Live-Shopping mit einer emotionalen Kundenansprache zu vernüpfen, ist wohl mit einer der heißesten Trends im Video-Shopping-Jahr 2010. Zeigen Teleshops doch beispielhaft, welche Umsätze sich auf diese Weise erzielen lassen.
Allein in den vergangenen Wochen sind einige bereits sehr vielversprechende Video-Verkaufsansätze im Live-Shopping-Markt auf der Bildfläche erschienen, was unsere These bestätigt. Anbei eine Übersicht der einzelnen Konzepte:
Verkaufskonzept Nummer 1: Video-Webcast
Ingo Schnall berichtet aktuell darüber, wie QVC in den USA traditionell am Murmeltiertag auf mehr Traffic und Umsatz spekuliert:
"Ein Moderator sitzt live vor einer Webcam im QVC-Studio und chattet mit den Zuschauern. Neben dem Videofenster poppt automatisch das jeweilige Produkt auf, das aktuell nebenan live im TV verkauft wird.
Das Konzept geht auf. Im November 2009 gab es am “Black Friday” einen ähnlichen Webcast. Dabei wurden alleine auf QVC.com Umsätze in Höhe von 13 Mio.
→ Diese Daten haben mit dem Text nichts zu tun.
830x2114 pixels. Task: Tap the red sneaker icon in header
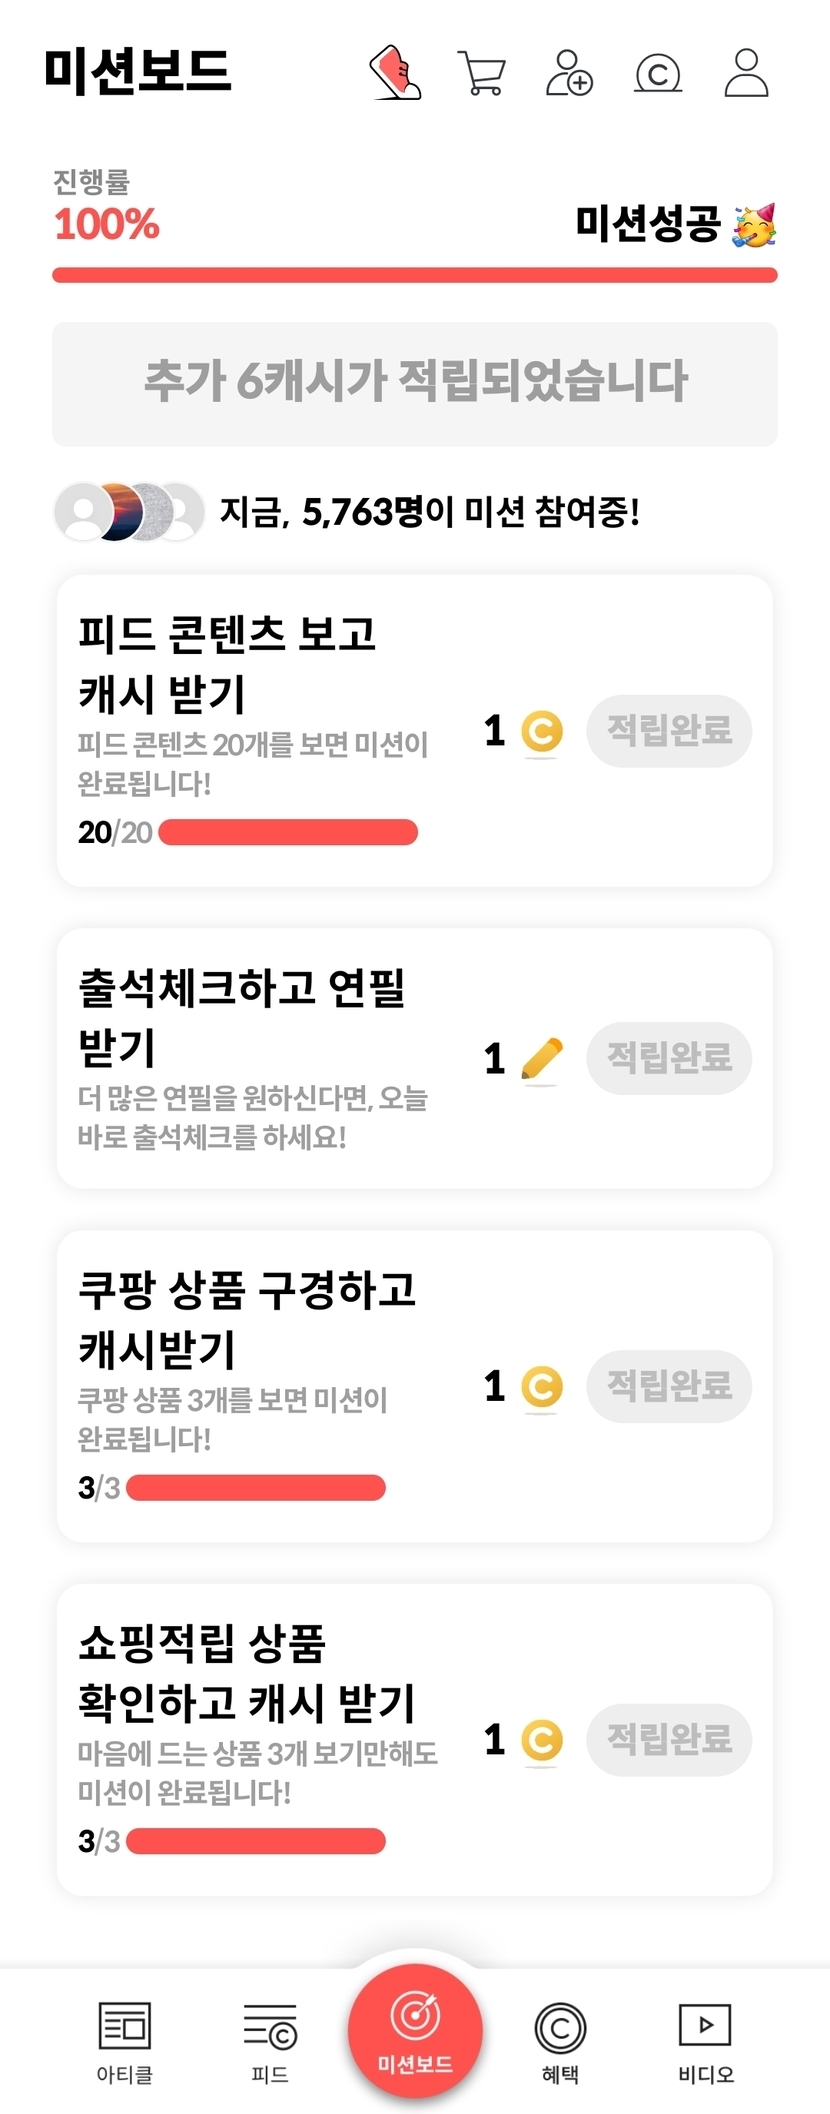pos(395,72)
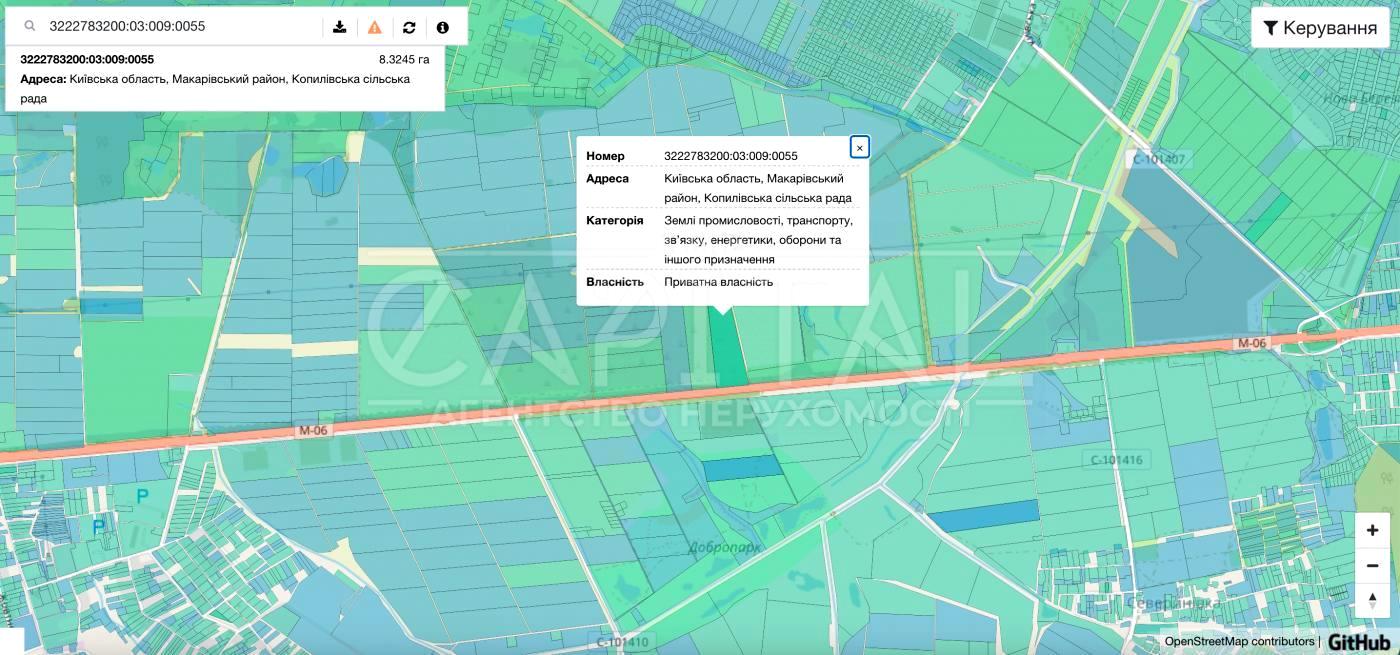The height and width of the screenshot is (655, 1400).
Task: Close the parcel info popup
Action: pyautogui.click(x=859, y=148)
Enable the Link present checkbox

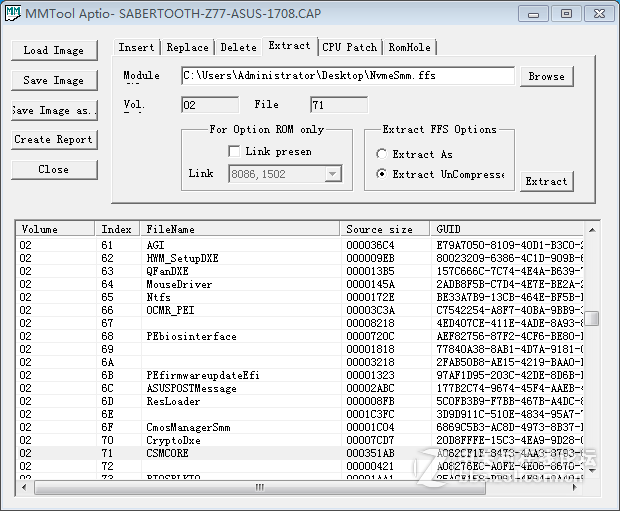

US-Dollar erzielt – mehr als doppelt so viel wie im Vorjahr."
Verkaufskonzept Nummer 2: Mystery-Shopping
Der französische Teleshopping-Sender M6 Boutique hatte im Januar mit einem Verkaufsformat experimentiert, bei dem der Preis geheim bleibt:
"Zuschauer bleiben erst mal hängen und fangen nicht direkt an, über den Preis nachzudenken und das Produkt zu bewerten. Moderatoren bekommen zunächst wertvolle Zeit, potentielle Kunden zu überzeugen."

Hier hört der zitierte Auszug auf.